▶ **WHAT THE TASK REQUIRES**
How do the lines read from the one holding "Screen dimensions: 1568x741" through the last line of the listing? Set them down exactly, pictures omitted.

- - - -

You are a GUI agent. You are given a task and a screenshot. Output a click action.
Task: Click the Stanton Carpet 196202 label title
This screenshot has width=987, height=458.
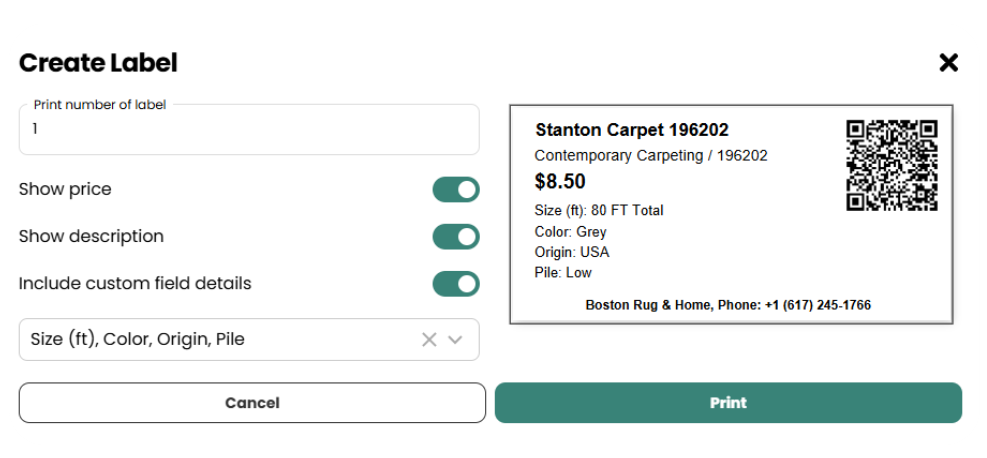click(632, 130)
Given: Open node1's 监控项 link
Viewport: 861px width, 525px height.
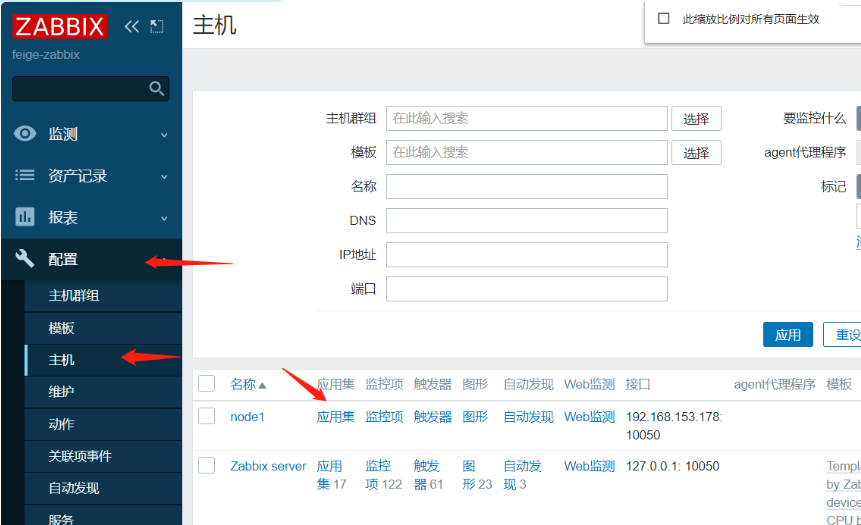Looking at the screenshot, I should [384, 417].
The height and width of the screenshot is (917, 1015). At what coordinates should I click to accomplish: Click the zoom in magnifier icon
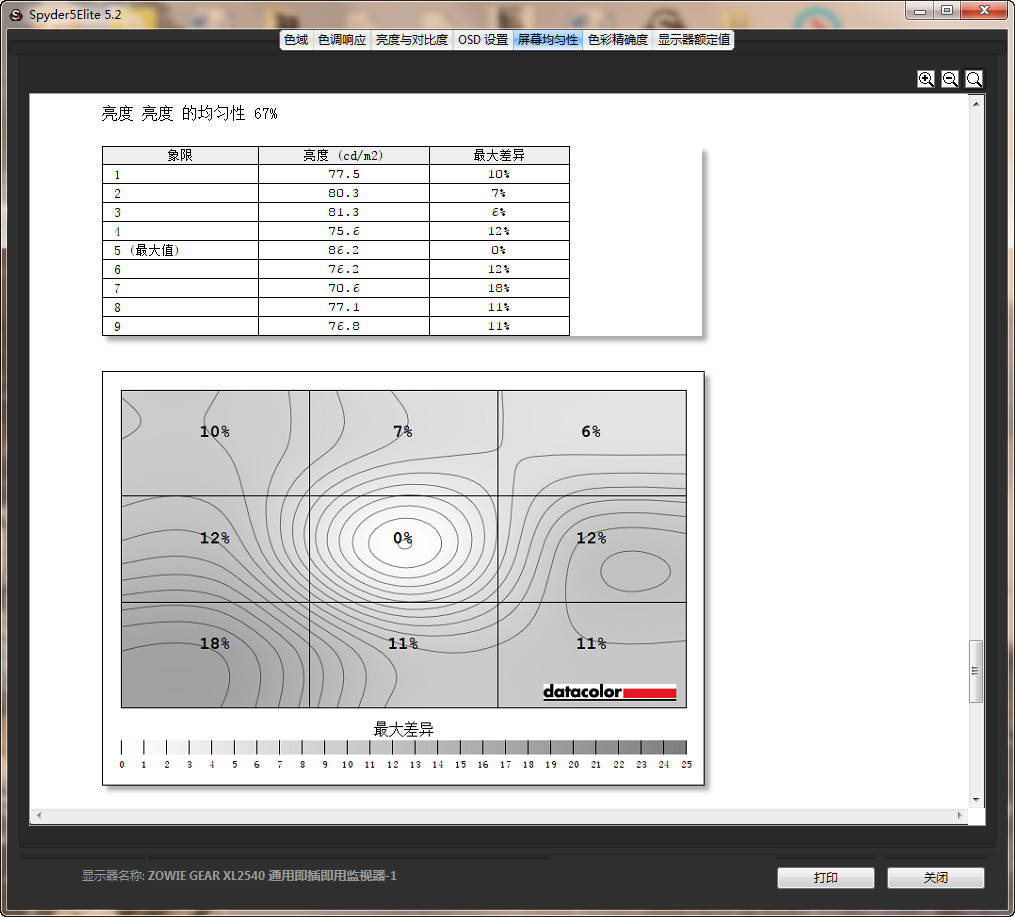pos(926,79)
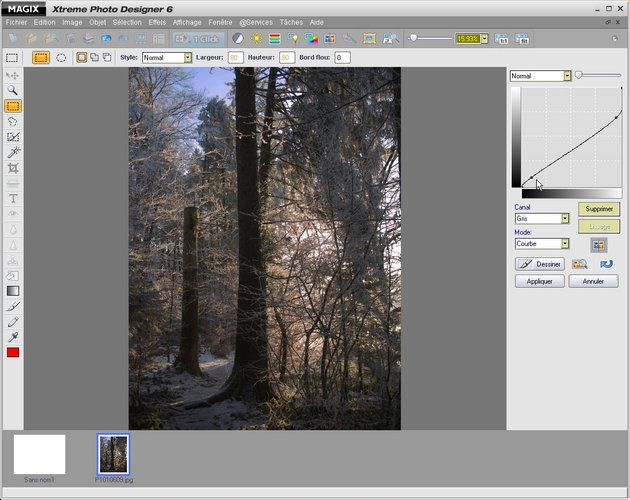The height and width of the screenshot is (500, 630).
Task: Open the Sélection menu
Action: tap(127, 21)
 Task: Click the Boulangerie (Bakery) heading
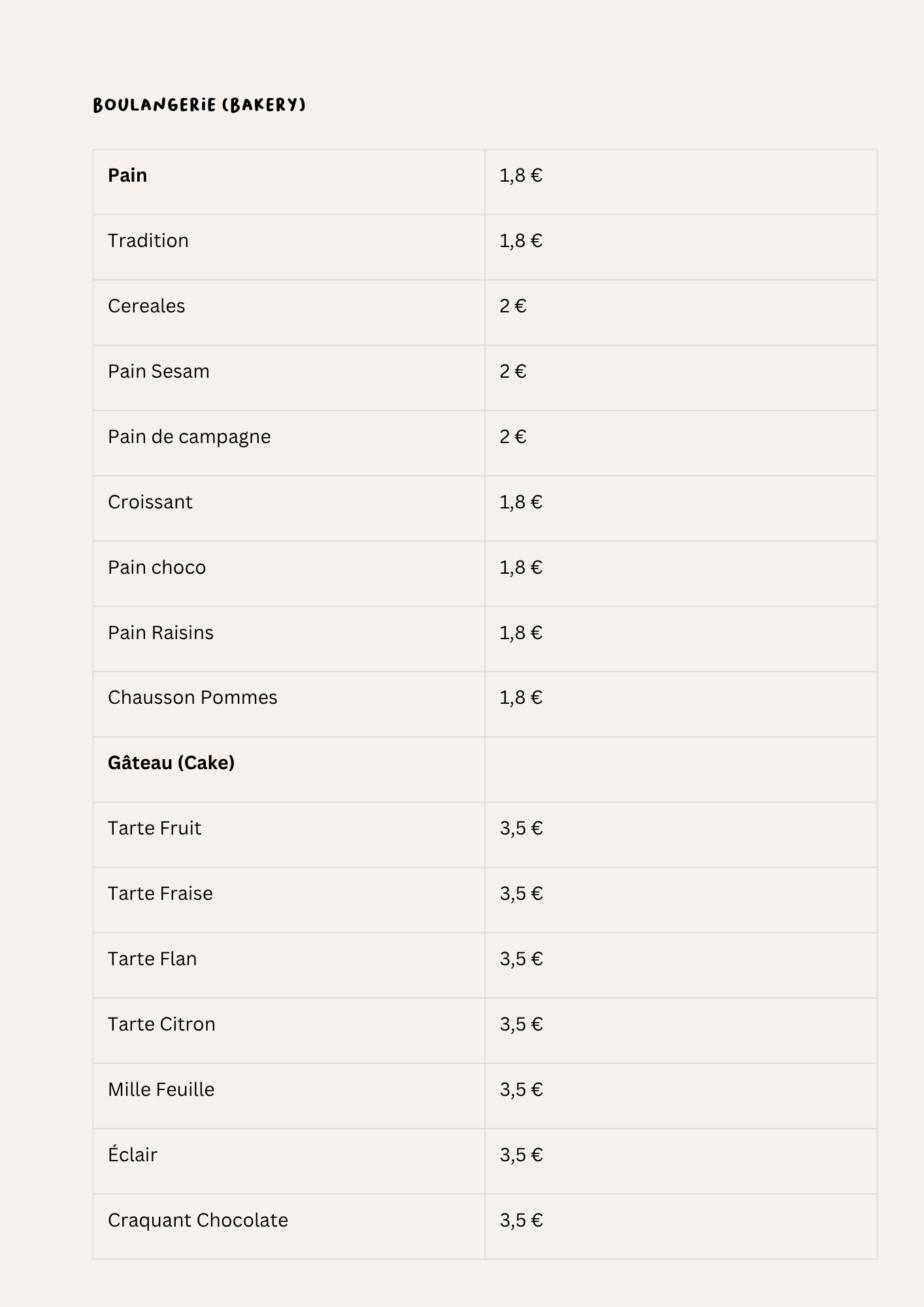(x=199, y=105)

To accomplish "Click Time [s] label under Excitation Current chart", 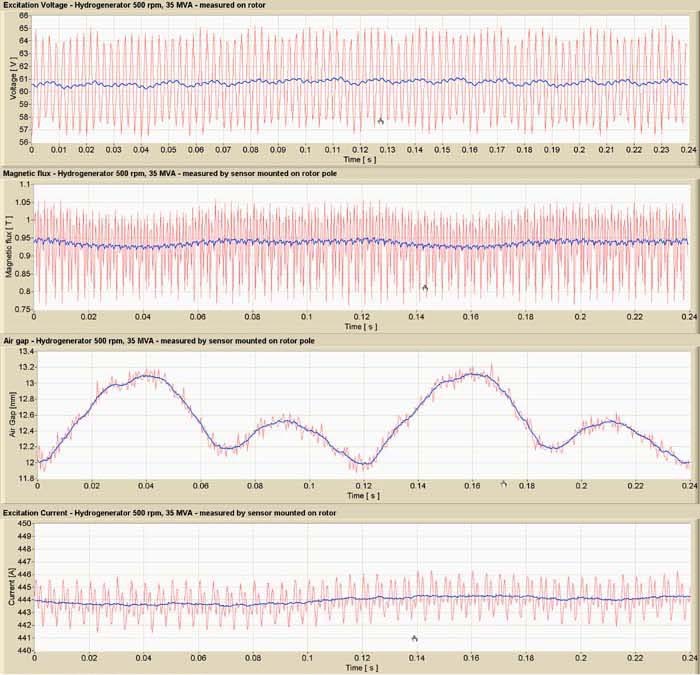I will click(360, 665).
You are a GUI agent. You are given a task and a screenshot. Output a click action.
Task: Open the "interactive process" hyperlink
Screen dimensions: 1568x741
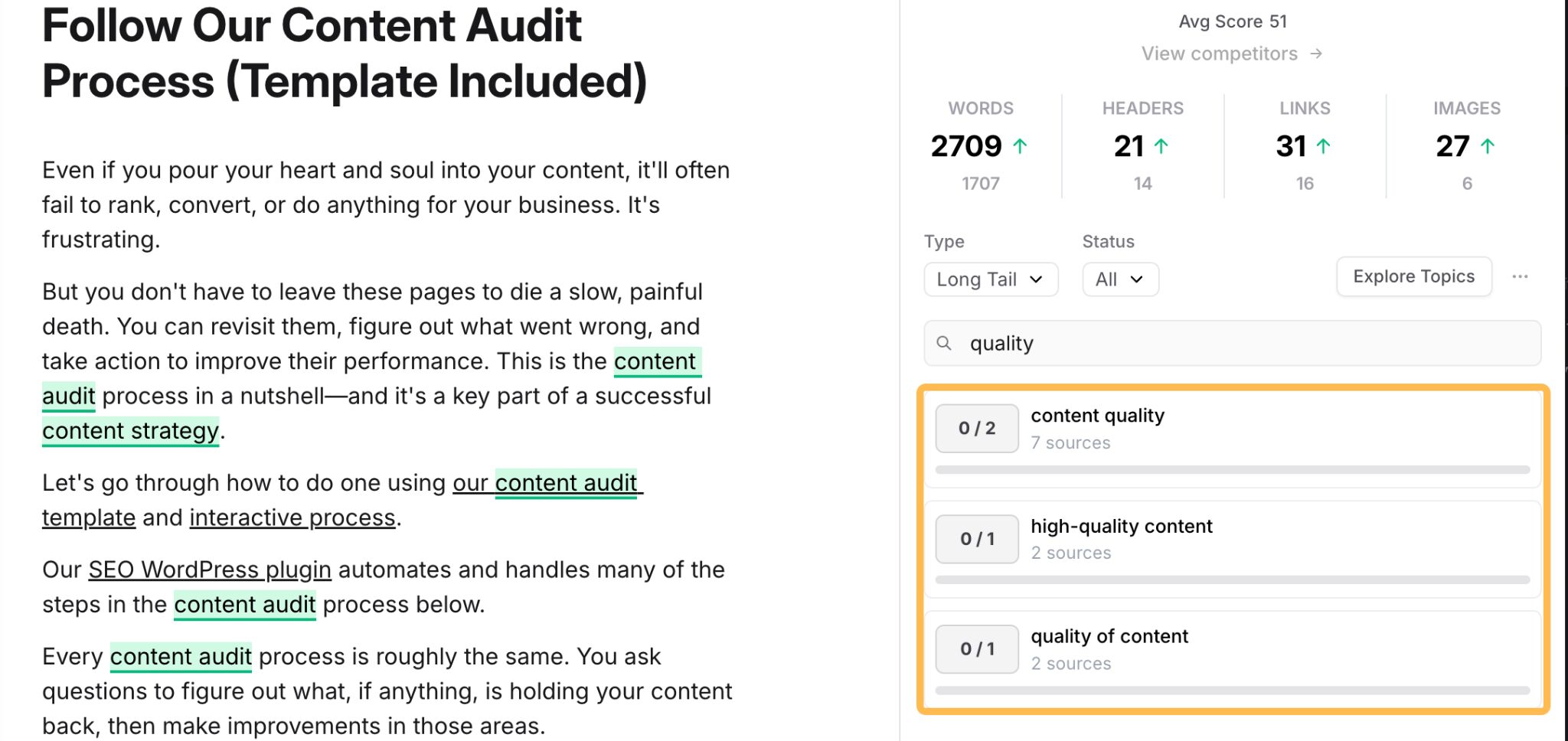click(x=292, y=518)
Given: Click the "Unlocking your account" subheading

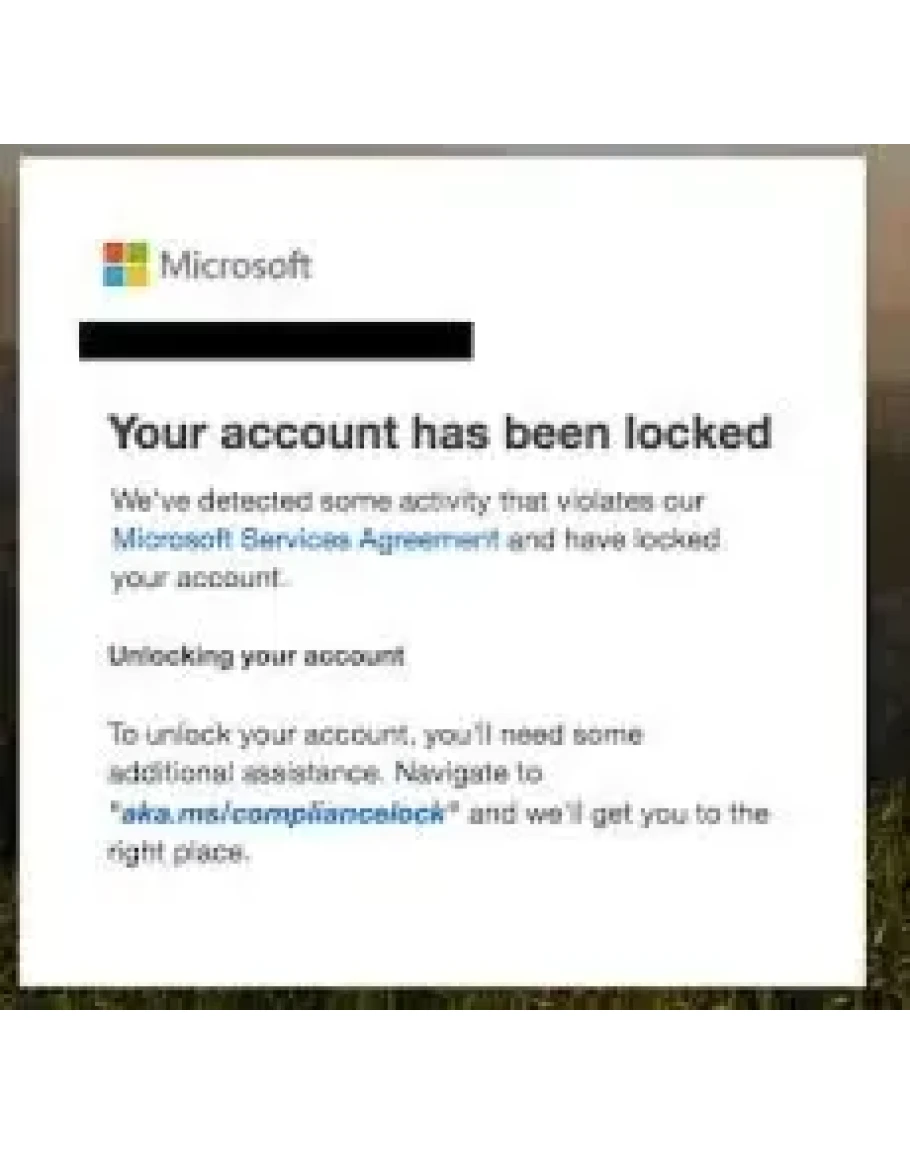Looking at the screenshot, I should (256, 657).
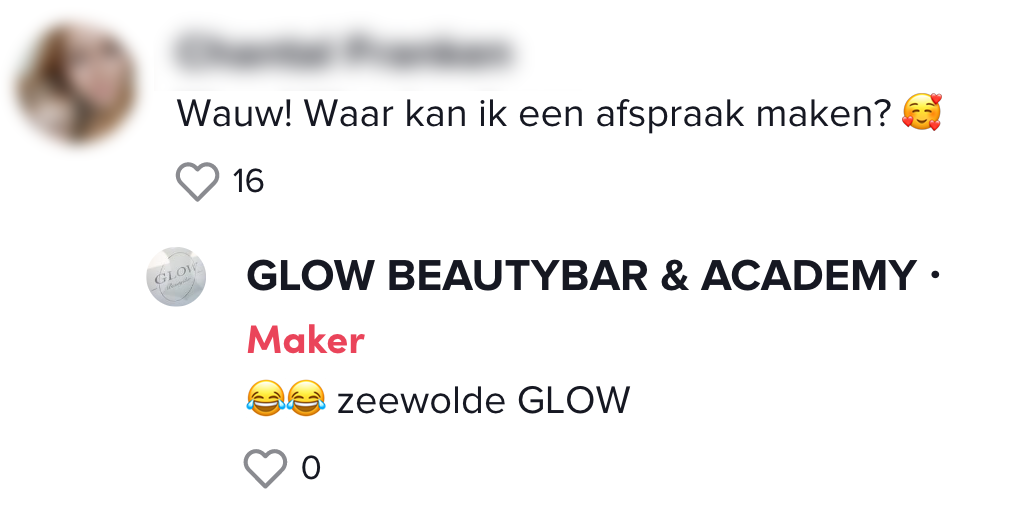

- - - -

▶ **RESULT**
Screen dimensions: 1568x741
click(x=292, y=518)
Given: Click the "Unlocking your account" subheading

Looking at the screenshot, I should (256, 657).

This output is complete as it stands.